IoF Code of Fundraising Practice to change

The IoF has announced a number of measures to strengthen the Code of Fundraising Practice in response to the FRSB Interim Report and as part of ongoing efforts to protect vulnerable donors and restore public trust in fundraising – IoF Fundraising Review: Putting Donors First.

The changes will raise the standards required of fundraising in the UK, helping put the donor back in control by prohibiting the selling of a supporter’s data, making sure that ‘opt-out’ boxes aren’t hidden away in the small print, and making it much easier for supporters to tell a charity that they don’t want to receive fundraising communications.

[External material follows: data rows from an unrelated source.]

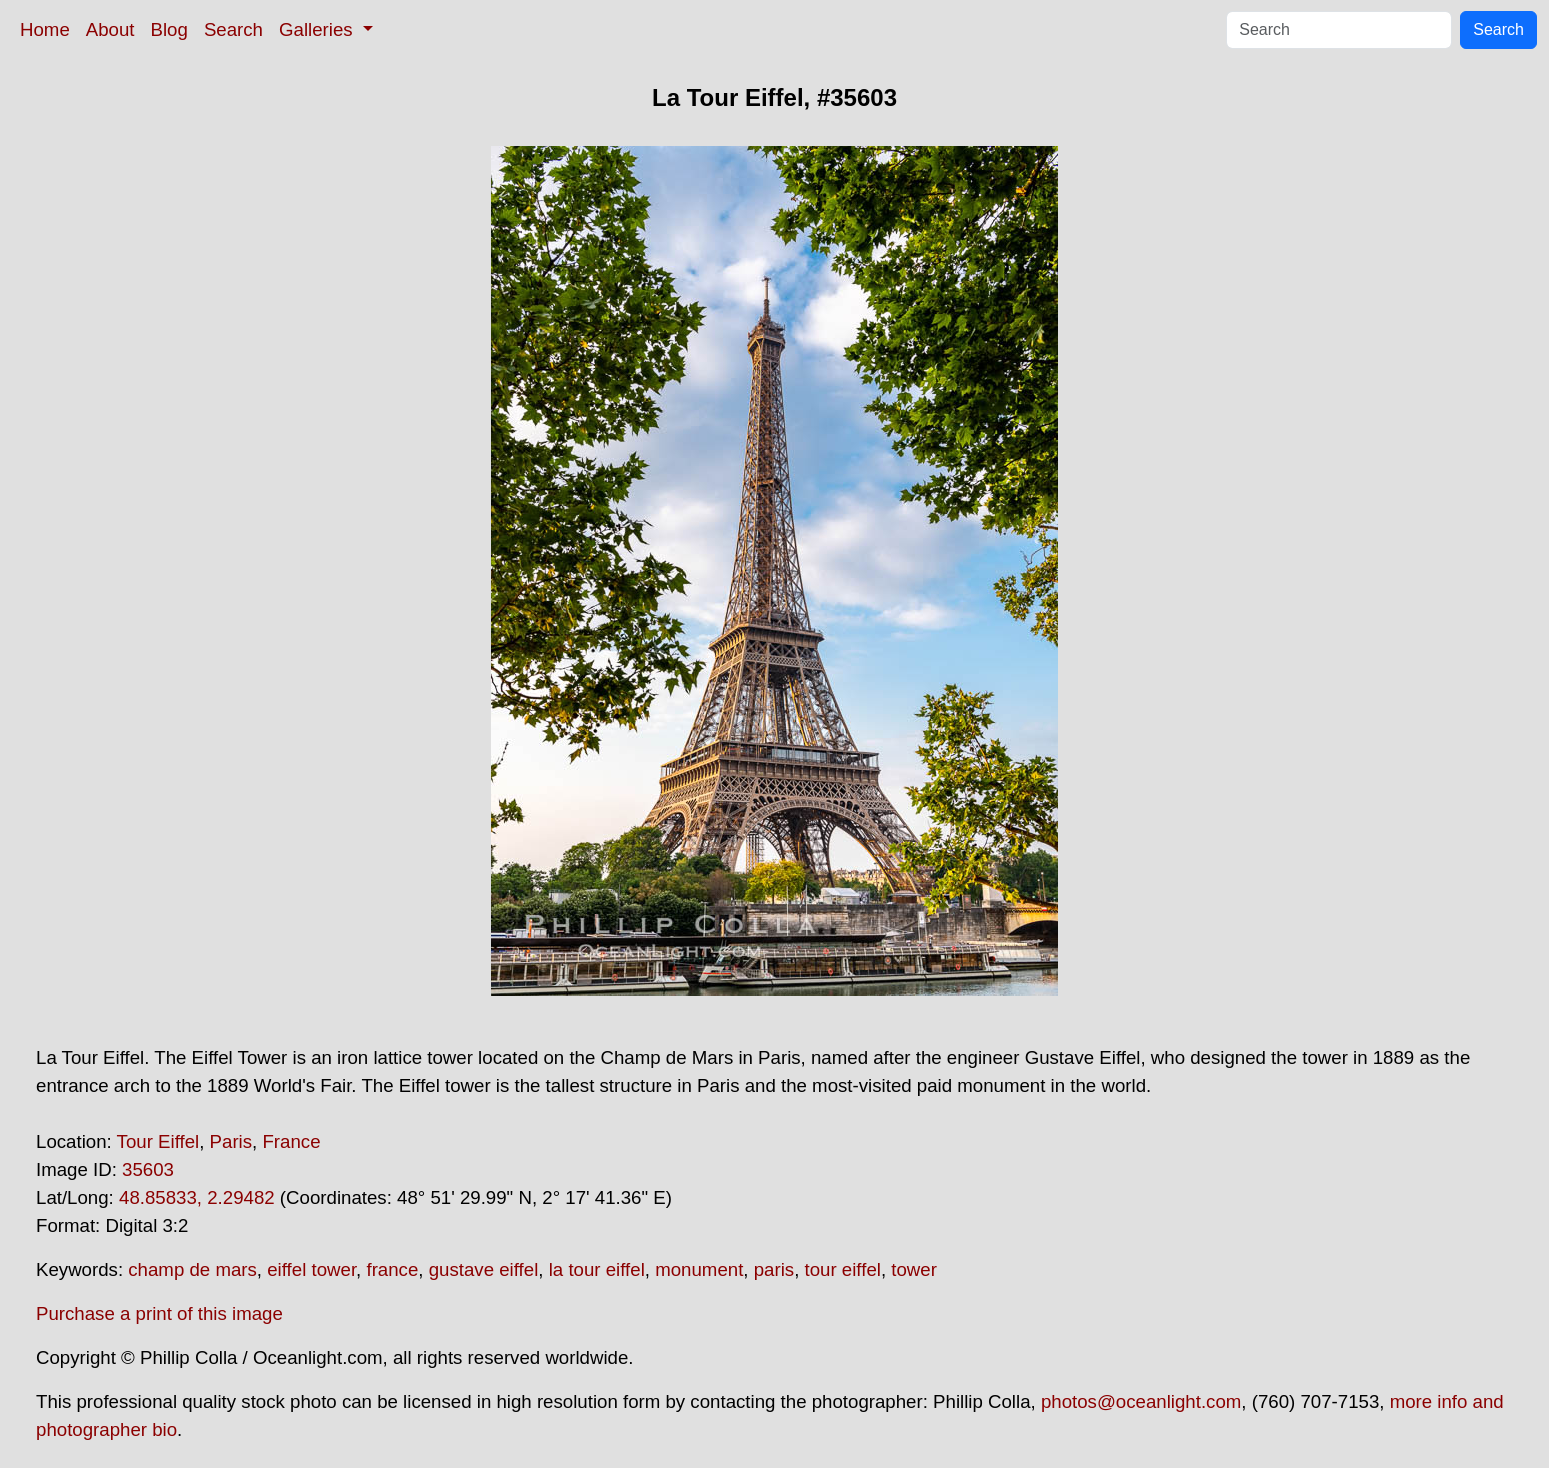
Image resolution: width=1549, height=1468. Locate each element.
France (291, 1141)
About (110, 29)
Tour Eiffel (158, 1141)
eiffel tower (311, 1269)
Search (233, 29)
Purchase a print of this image (159, 1313)
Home (45, 29)
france (392, 1269)
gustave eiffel (484, 1269)
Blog (169, 29)
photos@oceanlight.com (1141, 1401)
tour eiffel (843, 1269)
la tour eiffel (597, 1269)
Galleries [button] (318, 29)
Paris (231, 1141)
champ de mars (192, 1269)
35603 (148, 1169)
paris (774, 1269)
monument (699, 1269)
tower (914, 1269)
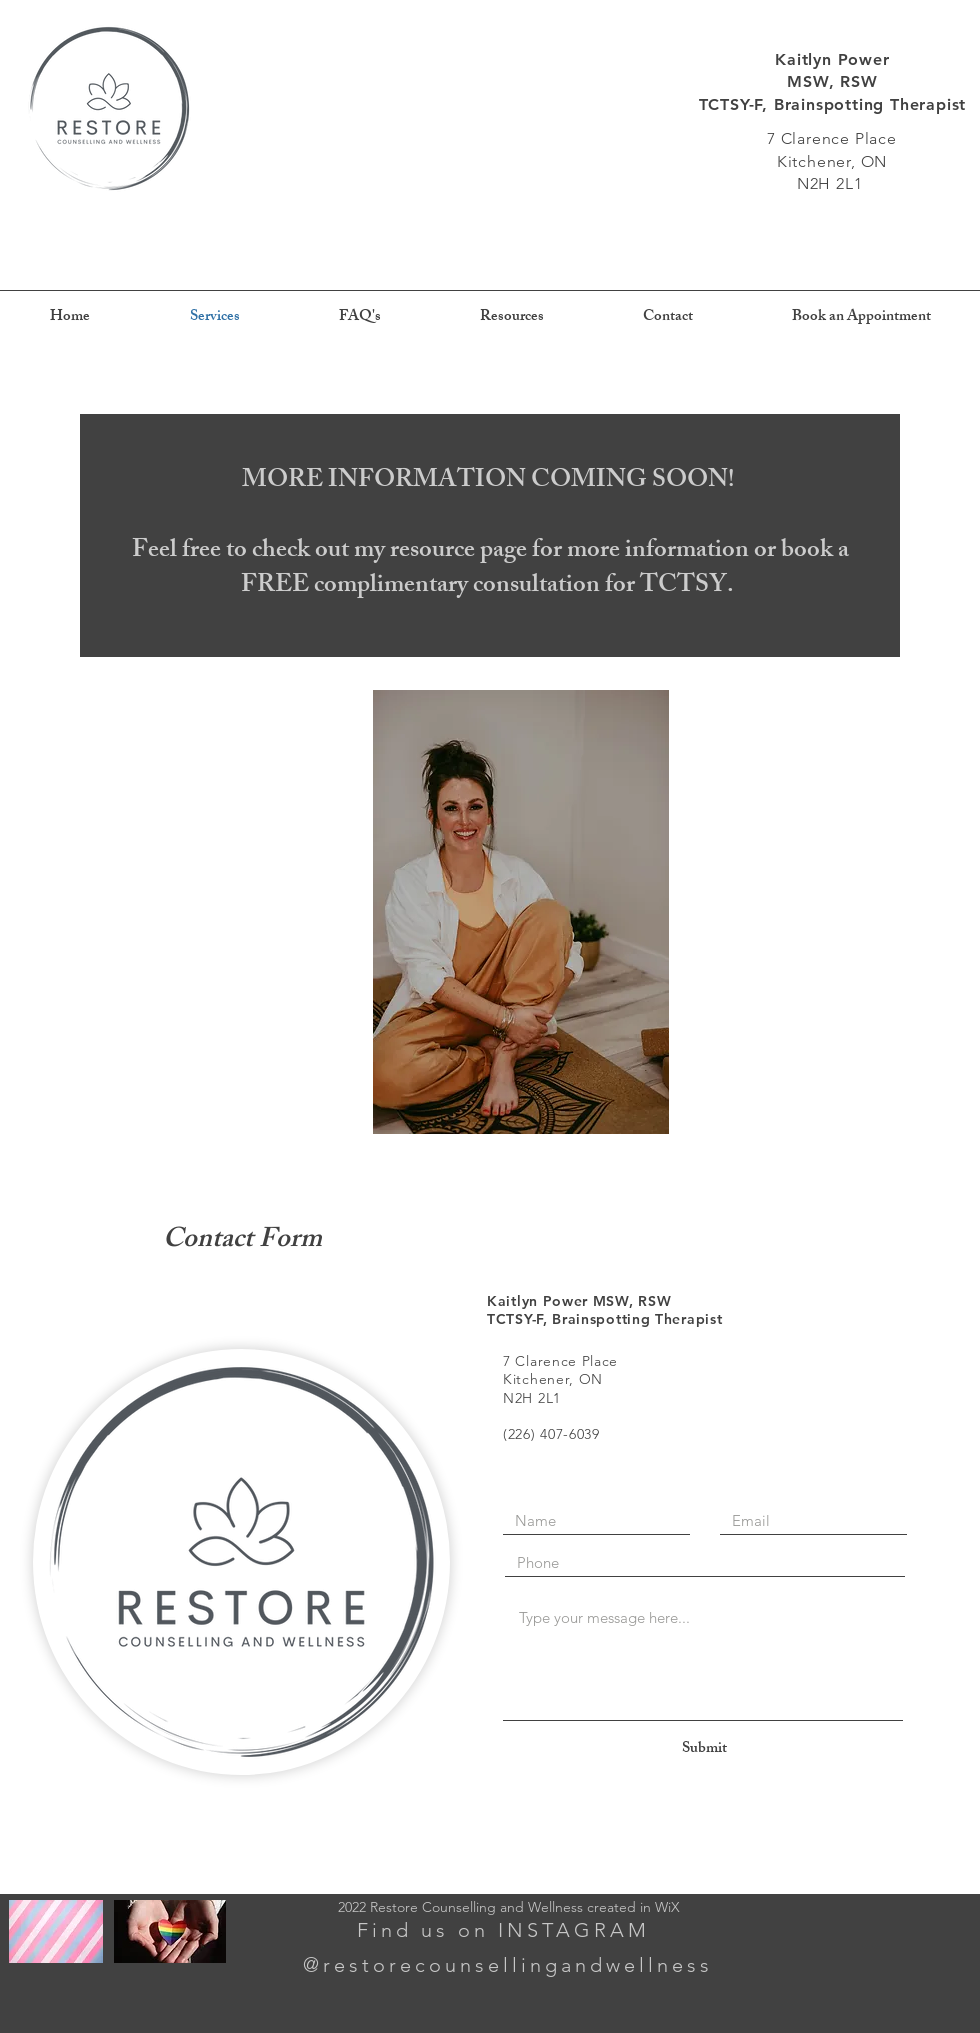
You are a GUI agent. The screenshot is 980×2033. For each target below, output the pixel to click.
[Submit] (704, 1749)
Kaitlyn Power (832, 59)
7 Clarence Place (832, 138)
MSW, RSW (832, 81)
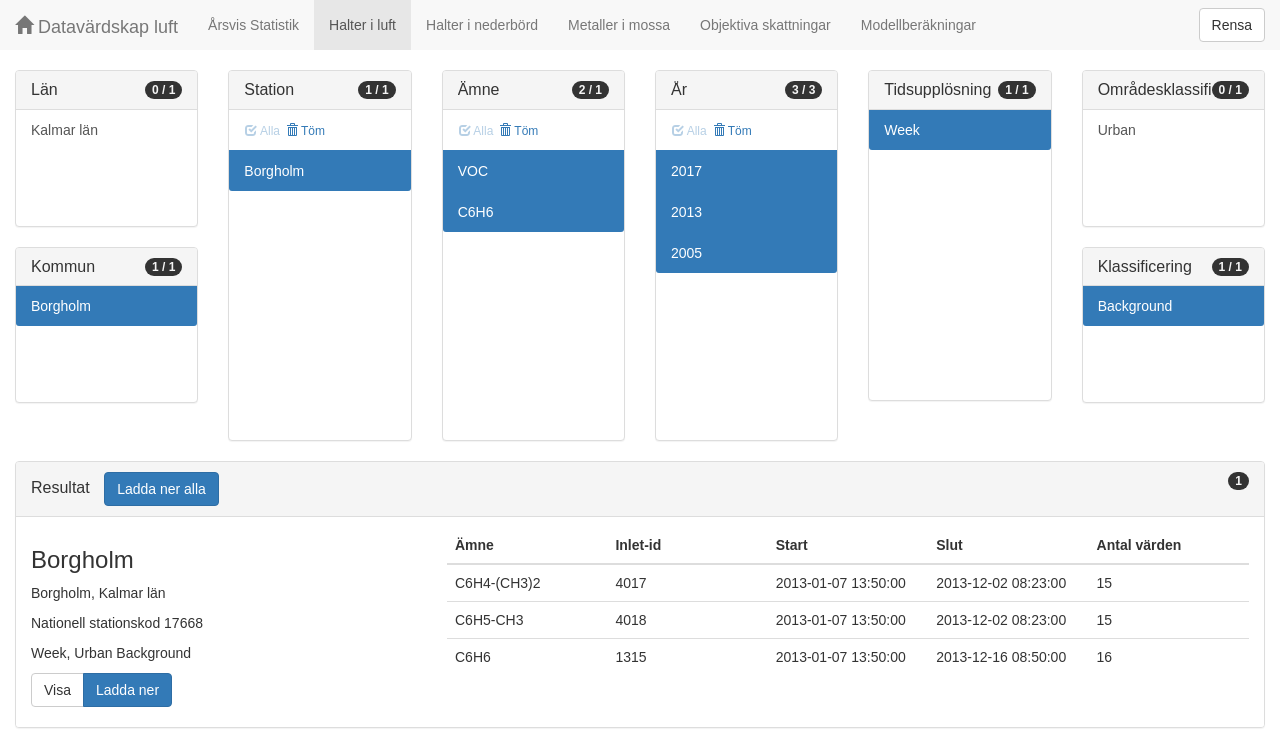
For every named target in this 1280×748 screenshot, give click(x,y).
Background (1135, 306)
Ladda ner (127, 690)
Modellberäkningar (918, 25)
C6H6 (476, 212)
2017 (686, 171)
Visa (57, 690)
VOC (473, 171)
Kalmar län (64, 130)
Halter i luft (362, 25)
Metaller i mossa (619, 25)
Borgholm (61, 306)
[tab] (640, 489)
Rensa (1232, 25)
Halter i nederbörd (482, 25)
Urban (1117, 130)
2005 (686, 253)
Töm (305, 131)
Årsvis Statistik (253, 25)
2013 (686, 212)
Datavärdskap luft (96, 26)
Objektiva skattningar (765, 25)
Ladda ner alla (161, 489)
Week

New measures include:

  • Every addressed fundraising communication will be required to carry a clear message explaining how donors can easily ‘opt-out’ of receiving future communications
  • Minimum font sizes will be introduced for opt-in and opt-out statements on all printed communication (including newspaper adverts)
  • Charities will be banned from selling any individual’s data to a third party
  • Charities will only be able to share an individual’s data with third parties for fundraising communications if that individual has ‘opted in’ and provided express consent
  • A new clear requirement will be introduced to ensure fundraisers end a telephone call when asked
  • All fundraising calls from agencies and call centres will have to be made from an identifiable number
  • The current grey area around ‘reasonable persuasion’ in the Code will be replaced with a clear requirement prohibiting intrusive or persistent behaviour that places undue pressure on a person to donate.

The Future of Self-Regulation

In brief, Etherington’s report Review of Fundraising Self Regulation calls for a significant restructure of charity fundraising regulation, that includes recommending the closure of the current FRSB and the creation of a new and stronger Fundraising Regulator, the removal of the Code of Fundraising Practice from the Institute of Fundraising placing it with the new regulator, and the creation of a Fundraising Preference Service (FPS) that would sit alongside the current Mailing Preference Service (MPS) and Telephone Preference Service (TPS).

Rob Wilson, the Minister for Civil Society, said in a statement that the recommendations represented a new approach to fundraising self-regulation. “Charities need to work together to make sure vulnerable people are protected,” he said. “I welcome the report as an important contribution and aim to consider fully before responding shortly.”

For now, the sector awaits further response from Government.